INPUT FOR THIS TASK:
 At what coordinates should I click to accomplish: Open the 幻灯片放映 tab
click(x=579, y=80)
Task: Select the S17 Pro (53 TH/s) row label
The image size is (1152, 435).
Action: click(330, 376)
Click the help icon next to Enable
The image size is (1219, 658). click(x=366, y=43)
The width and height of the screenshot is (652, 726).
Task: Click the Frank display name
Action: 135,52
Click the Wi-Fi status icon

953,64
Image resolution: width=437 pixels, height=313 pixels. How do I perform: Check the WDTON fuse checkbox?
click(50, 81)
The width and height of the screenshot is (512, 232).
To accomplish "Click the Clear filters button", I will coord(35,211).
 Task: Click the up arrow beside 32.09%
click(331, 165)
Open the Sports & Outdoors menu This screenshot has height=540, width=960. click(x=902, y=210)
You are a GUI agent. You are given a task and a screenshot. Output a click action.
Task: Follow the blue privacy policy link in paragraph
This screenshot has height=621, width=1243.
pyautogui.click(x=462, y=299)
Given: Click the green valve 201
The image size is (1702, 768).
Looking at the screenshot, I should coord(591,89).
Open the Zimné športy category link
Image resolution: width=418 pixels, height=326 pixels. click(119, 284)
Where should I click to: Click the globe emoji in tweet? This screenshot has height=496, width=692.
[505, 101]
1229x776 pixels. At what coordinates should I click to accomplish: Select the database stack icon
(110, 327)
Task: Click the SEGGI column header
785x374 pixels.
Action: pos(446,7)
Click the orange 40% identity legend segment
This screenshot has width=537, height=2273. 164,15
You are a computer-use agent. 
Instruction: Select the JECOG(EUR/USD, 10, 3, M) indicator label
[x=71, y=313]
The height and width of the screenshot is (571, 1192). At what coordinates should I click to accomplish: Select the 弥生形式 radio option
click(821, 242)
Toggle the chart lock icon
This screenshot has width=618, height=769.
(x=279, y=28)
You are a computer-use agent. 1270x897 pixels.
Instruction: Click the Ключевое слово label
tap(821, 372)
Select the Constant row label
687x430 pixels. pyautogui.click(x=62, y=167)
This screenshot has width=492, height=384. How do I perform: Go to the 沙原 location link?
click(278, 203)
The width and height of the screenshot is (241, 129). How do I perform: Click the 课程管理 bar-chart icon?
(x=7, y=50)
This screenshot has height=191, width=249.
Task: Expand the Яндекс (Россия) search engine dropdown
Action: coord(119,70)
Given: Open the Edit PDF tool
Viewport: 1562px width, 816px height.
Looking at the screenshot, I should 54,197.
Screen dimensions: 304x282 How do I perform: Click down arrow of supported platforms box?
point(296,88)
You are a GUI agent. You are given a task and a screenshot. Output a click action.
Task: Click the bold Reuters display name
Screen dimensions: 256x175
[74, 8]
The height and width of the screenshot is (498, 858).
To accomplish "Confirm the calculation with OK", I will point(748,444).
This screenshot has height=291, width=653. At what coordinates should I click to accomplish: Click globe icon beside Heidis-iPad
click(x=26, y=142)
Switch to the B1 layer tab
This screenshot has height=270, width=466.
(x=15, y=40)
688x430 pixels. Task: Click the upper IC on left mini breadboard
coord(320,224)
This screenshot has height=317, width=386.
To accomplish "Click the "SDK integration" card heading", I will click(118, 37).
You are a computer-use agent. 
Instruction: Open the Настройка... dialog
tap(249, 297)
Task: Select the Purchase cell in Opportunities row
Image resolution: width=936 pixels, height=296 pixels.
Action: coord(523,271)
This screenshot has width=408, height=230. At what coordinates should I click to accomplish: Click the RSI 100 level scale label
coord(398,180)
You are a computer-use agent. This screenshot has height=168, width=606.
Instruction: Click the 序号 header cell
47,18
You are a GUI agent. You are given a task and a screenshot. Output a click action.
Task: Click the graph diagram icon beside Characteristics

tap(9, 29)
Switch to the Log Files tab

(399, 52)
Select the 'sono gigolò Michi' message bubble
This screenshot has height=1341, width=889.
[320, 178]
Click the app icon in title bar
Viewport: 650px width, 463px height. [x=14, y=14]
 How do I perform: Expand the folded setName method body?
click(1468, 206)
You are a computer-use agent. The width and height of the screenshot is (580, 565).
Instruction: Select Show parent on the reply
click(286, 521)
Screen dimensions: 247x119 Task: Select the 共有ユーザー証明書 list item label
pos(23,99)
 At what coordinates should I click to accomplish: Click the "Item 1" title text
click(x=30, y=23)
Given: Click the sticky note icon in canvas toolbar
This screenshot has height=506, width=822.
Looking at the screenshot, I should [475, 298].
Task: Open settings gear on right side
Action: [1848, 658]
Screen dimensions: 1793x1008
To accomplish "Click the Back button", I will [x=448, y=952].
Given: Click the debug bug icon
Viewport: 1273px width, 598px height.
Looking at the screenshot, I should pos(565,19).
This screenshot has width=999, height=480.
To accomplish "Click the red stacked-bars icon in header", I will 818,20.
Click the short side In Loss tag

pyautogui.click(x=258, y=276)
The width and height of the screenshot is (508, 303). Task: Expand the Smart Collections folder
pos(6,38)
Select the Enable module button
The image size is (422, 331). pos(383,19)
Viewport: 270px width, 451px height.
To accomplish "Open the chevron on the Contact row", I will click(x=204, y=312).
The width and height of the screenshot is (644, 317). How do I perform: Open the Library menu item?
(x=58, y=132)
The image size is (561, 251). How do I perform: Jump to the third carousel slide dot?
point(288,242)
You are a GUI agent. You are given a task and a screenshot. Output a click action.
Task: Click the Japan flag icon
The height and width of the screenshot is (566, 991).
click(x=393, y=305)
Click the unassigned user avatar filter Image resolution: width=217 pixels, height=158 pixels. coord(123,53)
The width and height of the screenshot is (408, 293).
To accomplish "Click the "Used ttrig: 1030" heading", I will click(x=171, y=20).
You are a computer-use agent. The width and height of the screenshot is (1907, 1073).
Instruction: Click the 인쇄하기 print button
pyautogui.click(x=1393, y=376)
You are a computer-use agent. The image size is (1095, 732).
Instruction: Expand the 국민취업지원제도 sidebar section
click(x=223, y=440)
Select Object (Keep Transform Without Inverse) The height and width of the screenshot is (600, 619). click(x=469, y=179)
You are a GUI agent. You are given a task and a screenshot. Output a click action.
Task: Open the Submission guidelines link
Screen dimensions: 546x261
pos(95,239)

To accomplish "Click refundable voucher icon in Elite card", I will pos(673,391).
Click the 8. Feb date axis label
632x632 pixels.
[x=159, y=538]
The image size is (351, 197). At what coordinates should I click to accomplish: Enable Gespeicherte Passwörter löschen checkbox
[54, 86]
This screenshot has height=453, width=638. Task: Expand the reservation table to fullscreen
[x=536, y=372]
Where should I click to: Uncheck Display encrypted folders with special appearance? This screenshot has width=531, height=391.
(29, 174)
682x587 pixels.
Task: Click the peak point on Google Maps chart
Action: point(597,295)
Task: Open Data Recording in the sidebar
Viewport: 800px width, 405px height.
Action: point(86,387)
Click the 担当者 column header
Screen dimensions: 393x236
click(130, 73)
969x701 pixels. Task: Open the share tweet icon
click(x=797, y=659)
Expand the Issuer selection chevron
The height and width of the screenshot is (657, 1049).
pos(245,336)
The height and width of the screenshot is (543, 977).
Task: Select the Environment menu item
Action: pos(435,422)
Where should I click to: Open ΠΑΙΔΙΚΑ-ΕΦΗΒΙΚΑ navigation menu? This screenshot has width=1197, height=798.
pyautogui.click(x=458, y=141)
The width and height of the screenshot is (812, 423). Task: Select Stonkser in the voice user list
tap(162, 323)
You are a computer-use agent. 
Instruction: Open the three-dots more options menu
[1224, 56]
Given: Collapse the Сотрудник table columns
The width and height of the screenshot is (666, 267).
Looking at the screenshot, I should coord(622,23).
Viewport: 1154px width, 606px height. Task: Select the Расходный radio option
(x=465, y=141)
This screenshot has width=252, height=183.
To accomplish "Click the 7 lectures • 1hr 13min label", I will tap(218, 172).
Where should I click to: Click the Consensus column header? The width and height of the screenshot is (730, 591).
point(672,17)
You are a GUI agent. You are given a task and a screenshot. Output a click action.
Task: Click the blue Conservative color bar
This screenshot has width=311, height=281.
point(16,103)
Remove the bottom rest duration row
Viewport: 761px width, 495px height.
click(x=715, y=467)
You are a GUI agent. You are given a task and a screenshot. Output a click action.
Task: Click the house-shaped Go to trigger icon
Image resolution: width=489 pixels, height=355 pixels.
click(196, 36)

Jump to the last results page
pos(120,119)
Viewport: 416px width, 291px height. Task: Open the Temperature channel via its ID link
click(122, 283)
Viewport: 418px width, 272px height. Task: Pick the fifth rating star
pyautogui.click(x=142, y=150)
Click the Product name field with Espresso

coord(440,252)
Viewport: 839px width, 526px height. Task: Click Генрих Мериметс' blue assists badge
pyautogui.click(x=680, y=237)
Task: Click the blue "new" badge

EXERCISE DESCRIPTION:
Return every line of the entries, from the first one through the line that contains "click(278, 203)", inclusive and unchanged.

ANSWER TO THE PROBLEM:
 At what coordinates should I click to accomplish: Open the 幻灯片放映 tab
click(x=579, y=80)
Task: Select the S17 Pro (53 TH/s) row label
The image size is (1152, 435).
Action: click(330, 376)
Click the help icon next to Enable
The image size is (1219, 658). click(x=366, y=43)
The width and height of the screenshot is (652, 726).
Task: Click the Frank display name
Action: 135,52
Click the Wi-Fi status icon

953,64
Image resolution: width=437 pixels, height=313 pixels. How do I perform: Check the WDTON fuse checkbox?
click(50, 81)
The width and height of the screenshot is (512, 232).
To accomplish "Click the Clear filters button", I will coord(35,211).
 Task: Click the up arrow beside 32.09%
click(331, 165)
Open the Sports & Outdoors menu This screenshot has height=540, width=960. click(x=902, y=210)
You are a GUI agent. You are given a task and a screenshot. Output a click action.
Task: Follow the blue privacy policy link in paragraph
This screenshot has height=621, width=1243.
pyautogui.click(x=462, y=299)
Given: Click the green valve 201
The image size is (1702, 768).
Looking at the screenshot, I should coord(591,89).
Open the Zimné športy category link
Image resolution: width=418 pixels, height=326 pixels. click(119, 284)
Where should I click to: Click the globe emoji in tweet? This screenshot has height=496, width=692.
[505, 101]
1229x776 pixels. At what coordinates should I click to accomplish: Select the database stack icon
(110, 327)
Task: Click the SEGGI column header
785x374 pixels.
Action: pos(446,7)
Click the orange 40% identity legend segment
This screenshot has width=537, height=2273. 164,15
You are a computer-use agent. 
Instruction: Select the JECOG(EUR/USD, 10, 3, M) indicator label
[x=71, y=313]
The height and width of the screenshot is (571, 1192). At what coordinates should I click to accomplish: Select the 弥生形式 radio option
click(821, 242)
Toggle the chart lock icon
This screenshot has width=618, height=769.
(x=279, y=28)
You are a computer-use agent. 1270x897 pixels.
Instruction: Click the Ключевое слово label
tap(821, 372)
Select the Constant row label
687x430 pixels. pyautogui.click(x=62, y=167)
This screenshot has width=492, height=384. How do I perform: Go to the 沙原 location link?
click(278, 203)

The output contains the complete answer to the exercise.